Schwycili go ze wszystkich stron.
Ludzie w aparatach ratowniczych, niby nurkowie, mijali właśnie obok.
— Wariat, wariat — krzyknął starszy sztygar Stasiak. Odepchnął Tadeusza pod światło w stronę korytarza łączącego nadszybie z szklannym korytarzem sortowni.
Radzili, zbierali się, coś tam próbowali między nadszybiem a sortownią. Drużyna ratownicza zjechała w dół w ciężkim ekwipunku, z butlami gazowymi, z linami, piłami, kilofami. Stanka i Frydrycha nie było pośród nich. Sztygar Stasiak pilnował tego zjazdu. Radził długo ze sztygarami, miał sam też zjechać niebawem za innymi.

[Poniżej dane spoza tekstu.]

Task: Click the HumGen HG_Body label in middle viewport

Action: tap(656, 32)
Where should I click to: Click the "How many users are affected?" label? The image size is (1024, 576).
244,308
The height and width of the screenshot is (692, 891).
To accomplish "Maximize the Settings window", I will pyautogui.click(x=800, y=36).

Któż teraz dojdzie co, jak, dlaczego? Czy to sprawka windy, czy zmyłka sygnalistów, czy jakieś wozy tam na dole przelatujące jeszcze mimo podszybia?
Zahuczał sygnał od maszyny, koła linowe przeplotły swoje cienie nad rozprażonym światłem wieży wyciągowej, szyb świsnął głośnym pędem, rozległy się mlaskoty jadącej w górę windy, już się baldach ukazał stalowy, śliski od wody, już wyłoniła się górna przegroda pusta, na dolnej górnik w łachmanach, nieruchomy.
Leżał sobie skulony, na boku, głowę trzymał potulnie, niby do snu. Gdy winda po odbitych sygnałach stanęła równo, nie podniósł się, nie ruszył. Przyskoczyli do krat, któż teraz wyrozumie, co, jak, dlaczego?
Nie mógł się ruszyć ten człowiek, skoro miał tułów wgnieciony a z onego tułowia zwieszały się ponad przepaścią szybu nadmiernie długie nogi.
Czyje?! Zmiażdżone, na sznureczkach bielizny trzymające się jeszcze nogi sygnalisty Dusia.